If you’re a Pinterest user, you’ve certainly seen at least a few images of slender women in sports bras flaunting their chiseled abs. Below the image, you’ll probably read a lose-quick diet tip or a pithy motivational statement like “Train insane or remain the same.” These images are part of the “fitspiration” or “fitspo” trend that takes up a large part of Pinterest’s Health & Fitness category. But while fitspo might seem to encourage women to strive for healthier lifestyles, the trend seems to instead uphold a narrow standard of beauty.
The popular online pin board Pinterest has seen incredible growth since its founding in 2010. As of April 2013, the site had over 48 million users, but what’s most interesting about the site is the surprising slant of its demographic. Unlike other social media sites which are fairly equal in their male-female divide, Pinterest female users outnumber male users 4 to 1.

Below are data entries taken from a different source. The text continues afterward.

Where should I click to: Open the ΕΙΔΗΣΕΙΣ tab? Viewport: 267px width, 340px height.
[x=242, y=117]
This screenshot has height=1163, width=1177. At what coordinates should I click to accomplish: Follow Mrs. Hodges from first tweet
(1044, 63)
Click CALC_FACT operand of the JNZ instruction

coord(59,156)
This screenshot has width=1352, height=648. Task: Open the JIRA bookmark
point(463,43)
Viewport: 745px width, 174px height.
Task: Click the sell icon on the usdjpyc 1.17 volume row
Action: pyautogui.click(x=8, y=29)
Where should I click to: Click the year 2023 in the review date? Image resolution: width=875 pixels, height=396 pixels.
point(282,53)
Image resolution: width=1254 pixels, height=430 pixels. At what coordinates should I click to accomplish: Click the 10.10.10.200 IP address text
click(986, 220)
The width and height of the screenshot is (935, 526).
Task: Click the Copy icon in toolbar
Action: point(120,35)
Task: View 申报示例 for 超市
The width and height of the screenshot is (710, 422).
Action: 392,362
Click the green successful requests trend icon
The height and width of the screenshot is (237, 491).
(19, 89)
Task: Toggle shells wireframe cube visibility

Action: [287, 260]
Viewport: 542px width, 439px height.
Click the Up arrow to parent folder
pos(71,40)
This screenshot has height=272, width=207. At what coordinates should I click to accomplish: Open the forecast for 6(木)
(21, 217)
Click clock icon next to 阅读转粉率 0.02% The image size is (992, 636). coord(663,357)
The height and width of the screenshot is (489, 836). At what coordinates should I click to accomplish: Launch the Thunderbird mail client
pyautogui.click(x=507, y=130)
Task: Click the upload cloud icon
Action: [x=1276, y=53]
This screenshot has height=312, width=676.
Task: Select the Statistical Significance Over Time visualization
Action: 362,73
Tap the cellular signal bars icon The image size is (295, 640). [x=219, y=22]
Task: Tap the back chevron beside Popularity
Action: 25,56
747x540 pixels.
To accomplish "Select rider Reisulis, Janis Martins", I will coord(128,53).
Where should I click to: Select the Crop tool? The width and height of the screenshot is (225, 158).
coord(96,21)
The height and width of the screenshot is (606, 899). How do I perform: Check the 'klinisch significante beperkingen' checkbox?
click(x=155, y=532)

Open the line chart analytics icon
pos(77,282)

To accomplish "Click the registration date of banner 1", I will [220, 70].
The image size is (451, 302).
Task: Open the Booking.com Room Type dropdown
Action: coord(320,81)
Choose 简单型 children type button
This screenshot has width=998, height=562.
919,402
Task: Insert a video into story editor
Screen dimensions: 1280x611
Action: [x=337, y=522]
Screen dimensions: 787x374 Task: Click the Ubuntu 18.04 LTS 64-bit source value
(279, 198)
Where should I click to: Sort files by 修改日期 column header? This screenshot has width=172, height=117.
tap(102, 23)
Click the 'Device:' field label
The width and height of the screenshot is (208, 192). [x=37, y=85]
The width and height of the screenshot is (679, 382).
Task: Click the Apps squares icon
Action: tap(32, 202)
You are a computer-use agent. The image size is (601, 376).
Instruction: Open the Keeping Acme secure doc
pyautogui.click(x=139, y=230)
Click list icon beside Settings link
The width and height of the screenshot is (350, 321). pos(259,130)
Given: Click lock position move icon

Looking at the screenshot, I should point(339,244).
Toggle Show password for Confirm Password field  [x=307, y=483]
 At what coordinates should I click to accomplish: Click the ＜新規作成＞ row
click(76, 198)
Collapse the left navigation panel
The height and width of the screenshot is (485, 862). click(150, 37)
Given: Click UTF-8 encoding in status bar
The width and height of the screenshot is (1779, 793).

Exactly what attracts American women to Pinterest more so than men is unclear (in the UK for instance, men dominate the social bookmarking site), but it begs the question, if women are the ones generating content for this site, what can we learn about the media that women value. As a result of considering this question, a debate has arisen over the relationship between Pinterest, feminism, and gender roles. Women on each side of the divide are examining the content of the site and questioning the role its playing in the lives of women.